Die somalische Islamisten-Organisation Al-Shabaab will die Al-Kaida im Jemen unterstützen.
(Foto: REUTERS)
Am Samstag war der amerikanische Top-General David Petraeus überraschend mit dem jemenitischen Präsidenten Ali Abdullah Salih in Sanaa zusammengetroffen. Petraeus befehligt die US-Streitkräfte in Nahost, Zentralasien und Ostafrika.
Bei dem Treffen mit Petraeus bot Jemens Präsident nach Angaben von CNN weitere Hilfe seines Landes für amerikanische Anti-Terror-Aktionen an. Der jemenitische Außenminister Abu Bakr al-Kirbi betonte am Sonntag jedoch, dass sein Land gegen Terroristen auf seinem Staatsgebiet "selbst" vorgehe. Abmachungen, nach denen die USA nach eigenem Gutdünken Ziele im Jemen beschießen oder bombardieren können, gebe es keine. Der Jemen tausche lediglich mit anderen Ländern Geheimdienstinformationen aus.
Initiative Spaniens
Auch in der EU gibt es neue Pläne, verstärkt gemeinsam gegen den Terrorismus vorzugehen. Spanien wolle während seines EU-Vorsitzes ein Komitee bilden, das die Arbeit der verschiedenen Terror-Abwehrzentren der Mitgliedstaaten bündeln soll, sagte der spanische Innenminister Alfredo Pérez Rubalcaba nach Medienberichten. Nach Informationen der Zeitung "El País" haben sich der Initiative Spaniens bereits acht Länder angeschlossen: Deutschland, Frankreich, Großbritannien, die Niederlande, Belgien, Dänemark, Italien und Portugal. Ziel sei, mit einem direkten und schnellen Informationsaustausch über mutmaßliche Terroristen und potenzielle Anschlagziele eine bessere Koordination zu erreichen.

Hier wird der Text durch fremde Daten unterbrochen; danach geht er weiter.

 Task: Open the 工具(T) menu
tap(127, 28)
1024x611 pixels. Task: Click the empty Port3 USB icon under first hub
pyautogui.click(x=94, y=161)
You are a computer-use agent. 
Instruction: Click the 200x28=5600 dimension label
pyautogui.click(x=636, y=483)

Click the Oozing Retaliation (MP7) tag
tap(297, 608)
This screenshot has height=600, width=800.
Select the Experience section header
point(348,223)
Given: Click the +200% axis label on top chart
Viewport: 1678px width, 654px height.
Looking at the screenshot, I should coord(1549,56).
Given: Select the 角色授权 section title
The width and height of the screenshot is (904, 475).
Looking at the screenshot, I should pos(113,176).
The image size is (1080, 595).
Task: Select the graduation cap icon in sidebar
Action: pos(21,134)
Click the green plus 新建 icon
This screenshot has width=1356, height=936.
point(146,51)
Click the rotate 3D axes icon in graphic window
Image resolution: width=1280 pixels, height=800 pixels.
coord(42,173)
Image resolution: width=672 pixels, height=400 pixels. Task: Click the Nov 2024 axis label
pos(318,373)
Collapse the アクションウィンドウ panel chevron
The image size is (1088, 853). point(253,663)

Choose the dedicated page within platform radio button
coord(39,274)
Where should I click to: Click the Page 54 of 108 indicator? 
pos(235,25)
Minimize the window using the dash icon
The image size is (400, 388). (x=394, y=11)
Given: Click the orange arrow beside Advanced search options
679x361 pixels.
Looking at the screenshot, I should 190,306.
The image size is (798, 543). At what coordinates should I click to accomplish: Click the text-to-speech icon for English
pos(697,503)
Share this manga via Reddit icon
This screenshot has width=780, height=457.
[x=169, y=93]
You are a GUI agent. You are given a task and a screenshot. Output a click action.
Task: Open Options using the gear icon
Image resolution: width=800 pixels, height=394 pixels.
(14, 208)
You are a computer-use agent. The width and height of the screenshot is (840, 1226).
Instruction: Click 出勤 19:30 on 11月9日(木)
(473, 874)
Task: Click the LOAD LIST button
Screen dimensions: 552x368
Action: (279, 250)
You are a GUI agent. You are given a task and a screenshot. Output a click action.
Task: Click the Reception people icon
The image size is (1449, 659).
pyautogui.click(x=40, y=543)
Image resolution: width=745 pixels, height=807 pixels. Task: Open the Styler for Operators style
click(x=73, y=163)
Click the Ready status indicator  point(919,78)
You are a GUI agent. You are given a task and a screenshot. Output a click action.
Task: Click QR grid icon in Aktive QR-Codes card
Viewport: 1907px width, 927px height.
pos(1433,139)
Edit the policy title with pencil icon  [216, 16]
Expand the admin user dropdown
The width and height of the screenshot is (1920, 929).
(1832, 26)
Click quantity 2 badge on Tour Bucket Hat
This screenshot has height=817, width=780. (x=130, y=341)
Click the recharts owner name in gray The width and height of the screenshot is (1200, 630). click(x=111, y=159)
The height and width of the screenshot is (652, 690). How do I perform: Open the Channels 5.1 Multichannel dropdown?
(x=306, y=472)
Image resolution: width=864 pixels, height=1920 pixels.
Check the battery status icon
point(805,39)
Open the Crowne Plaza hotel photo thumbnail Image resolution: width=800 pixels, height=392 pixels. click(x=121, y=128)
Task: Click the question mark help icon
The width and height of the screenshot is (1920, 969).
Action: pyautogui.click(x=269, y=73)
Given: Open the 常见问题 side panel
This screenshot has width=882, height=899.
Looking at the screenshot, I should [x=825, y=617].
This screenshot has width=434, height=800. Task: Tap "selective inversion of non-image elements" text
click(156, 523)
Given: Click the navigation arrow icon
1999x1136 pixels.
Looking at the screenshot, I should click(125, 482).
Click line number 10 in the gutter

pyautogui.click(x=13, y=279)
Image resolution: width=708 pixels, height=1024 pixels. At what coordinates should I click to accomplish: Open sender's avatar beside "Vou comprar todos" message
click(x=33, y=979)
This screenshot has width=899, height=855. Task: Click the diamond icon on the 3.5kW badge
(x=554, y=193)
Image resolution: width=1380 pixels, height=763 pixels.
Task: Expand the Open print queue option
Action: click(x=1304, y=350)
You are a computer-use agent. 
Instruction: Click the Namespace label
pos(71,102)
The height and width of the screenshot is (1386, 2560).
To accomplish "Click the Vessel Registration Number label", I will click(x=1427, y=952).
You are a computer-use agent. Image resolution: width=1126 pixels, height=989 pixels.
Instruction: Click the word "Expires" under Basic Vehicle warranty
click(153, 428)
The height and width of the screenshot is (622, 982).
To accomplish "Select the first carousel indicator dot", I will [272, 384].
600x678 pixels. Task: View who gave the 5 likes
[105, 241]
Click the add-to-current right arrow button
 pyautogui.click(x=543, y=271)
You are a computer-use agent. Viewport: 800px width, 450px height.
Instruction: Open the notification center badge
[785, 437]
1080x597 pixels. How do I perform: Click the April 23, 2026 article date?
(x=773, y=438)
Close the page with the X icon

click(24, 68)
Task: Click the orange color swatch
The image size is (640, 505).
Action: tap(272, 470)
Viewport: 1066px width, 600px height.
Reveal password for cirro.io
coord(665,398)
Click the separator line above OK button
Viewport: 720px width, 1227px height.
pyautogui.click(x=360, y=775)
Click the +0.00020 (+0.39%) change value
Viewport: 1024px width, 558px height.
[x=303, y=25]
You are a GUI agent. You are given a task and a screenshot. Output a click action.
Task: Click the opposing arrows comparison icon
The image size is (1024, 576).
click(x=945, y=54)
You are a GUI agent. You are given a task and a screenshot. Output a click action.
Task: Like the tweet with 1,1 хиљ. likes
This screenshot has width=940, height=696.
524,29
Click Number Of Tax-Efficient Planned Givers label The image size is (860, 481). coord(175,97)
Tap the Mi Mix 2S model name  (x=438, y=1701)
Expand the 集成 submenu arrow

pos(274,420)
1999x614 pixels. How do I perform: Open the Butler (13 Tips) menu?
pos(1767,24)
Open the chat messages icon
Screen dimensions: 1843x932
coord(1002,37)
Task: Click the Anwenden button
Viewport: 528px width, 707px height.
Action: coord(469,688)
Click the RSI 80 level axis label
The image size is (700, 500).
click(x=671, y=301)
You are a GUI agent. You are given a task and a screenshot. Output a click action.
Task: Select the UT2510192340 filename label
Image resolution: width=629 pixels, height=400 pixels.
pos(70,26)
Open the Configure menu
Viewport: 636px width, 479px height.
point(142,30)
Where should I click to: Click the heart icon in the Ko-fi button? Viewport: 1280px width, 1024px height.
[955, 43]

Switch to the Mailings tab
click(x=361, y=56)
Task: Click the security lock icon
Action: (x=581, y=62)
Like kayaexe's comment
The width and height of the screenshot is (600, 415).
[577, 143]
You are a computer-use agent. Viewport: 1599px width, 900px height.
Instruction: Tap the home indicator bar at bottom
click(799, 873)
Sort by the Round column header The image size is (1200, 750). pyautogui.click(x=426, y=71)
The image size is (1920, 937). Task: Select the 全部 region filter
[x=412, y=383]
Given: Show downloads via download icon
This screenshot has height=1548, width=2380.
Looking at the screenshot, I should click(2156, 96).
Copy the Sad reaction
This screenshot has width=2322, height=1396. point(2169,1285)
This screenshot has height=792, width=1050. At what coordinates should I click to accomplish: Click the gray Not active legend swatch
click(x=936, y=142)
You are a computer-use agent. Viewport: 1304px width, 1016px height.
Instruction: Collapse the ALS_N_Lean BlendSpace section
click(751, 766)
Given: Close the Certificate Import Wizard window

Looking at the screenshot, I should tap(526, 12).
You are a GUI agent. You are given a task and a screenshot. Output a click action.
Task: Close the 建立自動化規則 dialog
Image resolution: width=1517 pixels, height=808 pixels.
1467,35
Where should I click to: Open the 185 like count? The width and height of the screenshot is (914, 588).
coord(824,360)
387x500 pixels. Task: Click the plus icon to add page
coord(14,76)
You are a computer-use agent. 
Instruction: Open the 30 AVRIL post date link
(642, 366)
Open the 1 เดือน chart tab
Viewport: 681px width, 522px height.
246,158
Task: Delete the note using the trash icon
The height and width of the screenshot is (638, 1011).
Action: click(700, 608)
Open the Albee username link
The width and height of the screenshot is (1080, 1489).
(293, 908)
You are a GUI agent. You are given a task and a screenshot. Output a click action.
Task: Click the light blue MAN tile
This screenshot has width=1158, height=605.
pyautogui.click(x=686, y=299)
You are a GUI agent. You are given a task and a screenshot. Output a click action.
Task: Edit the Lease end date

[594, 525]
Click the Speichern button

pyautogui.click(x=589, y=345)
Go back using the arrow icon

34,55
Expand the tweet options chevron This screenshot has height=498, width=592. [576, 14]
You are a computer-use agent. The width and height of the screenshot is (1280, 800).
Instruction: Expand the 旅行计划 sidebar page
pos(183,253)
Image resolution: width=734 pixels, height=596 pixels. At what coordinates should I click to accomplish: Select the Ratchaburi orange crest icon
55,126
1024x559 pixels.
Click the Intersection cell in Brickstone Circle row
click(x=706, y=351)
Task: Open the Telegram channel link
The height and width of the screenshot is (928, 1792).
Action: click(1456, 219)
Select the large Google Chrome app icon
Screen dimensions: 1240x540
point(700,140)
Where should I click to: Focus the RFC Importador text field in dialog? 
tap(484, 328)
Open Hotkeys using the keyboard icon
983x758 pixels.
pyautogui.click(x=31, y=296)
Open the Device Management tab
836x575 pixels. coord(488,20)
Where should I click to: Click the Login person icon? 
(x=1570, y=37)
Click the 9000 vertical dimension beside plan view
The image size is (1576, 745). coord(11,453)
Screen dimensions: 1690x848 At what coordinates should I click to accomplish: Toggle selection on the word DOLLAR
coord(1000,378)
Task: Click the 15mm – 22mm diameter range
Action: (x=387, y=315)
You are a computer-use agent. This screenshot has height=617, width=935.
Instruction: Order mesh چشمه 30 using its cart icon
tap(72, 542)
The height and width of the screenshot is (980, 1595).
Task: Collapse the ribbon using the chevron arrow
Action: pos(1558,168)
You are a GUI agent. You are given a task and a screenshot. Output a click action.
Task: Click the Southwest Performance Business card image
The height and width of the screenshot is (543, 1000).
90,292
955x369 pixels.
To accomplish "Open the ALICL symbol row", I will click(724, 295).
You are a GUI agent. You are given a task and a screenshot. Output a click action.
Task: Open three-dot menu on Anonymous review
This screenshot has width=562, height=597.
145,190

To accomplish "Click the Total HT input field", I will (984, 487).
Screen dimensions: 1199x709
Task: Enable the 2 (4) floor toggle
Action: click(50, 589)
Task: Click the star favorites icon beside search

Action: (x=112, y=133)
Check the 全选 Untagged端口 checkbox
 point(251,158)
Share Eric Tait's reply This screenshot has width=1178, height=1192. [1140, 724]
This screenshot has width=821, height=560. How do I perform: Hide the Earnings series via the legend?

London übernimmt Vorreiterrolle
Brown wolle die Problematik im Jemen und Somalia auf die Agenda des EU-Außenministertreffens Ende des Monats und den kommenden EU-Gipfel setzen, sagte die britische Regierungssprecherin weiter. Der Regierungschef hatte bereits zu Beratungen am Rande der internationalen Afghanistan-Konferenz Ende Januar in London eingeladen.
Kritik am MI5
Unterdessen ist der britische Geheimdienst MI5 erneut in die Kritik geraten. Nach einem Bericht der "Sunday Times" wussten die Ermittler bereits vor drei Jahren von mehrfachen Kontakten des gescheiterten Flugzeug-Attentäters Umar Farouk Abdulmutallab zu Extremisten in London. Sie waren vom MI5 beobachtet worden, während der Nigerianer in London Maschinenbau studiert hatte. Diese Informationen seien aber damals nicht an die US-Behörden weitergegeben worden. Dies sei inzwischen geschehen.
Der Jemen steht seit dem Flugzeuganschlag im Fokus. Der Al-Kaida-Ableger im Jemen hatte sich dazu bekannt. Der Attentäter aus Nigeria erhielt eigenen Angaben zufolge Ausbildung und Sprengsatz von Al-Kaida im Jemen. Experten befürchten, dass das Land wie Afghanistan zu einer Hochburg für radikale Muslime werden könnte. Der Regierung in Sanaa zufolge könnten sich bis zu 300 Al-Kaida-Kämpfer im Jemen aufhalten.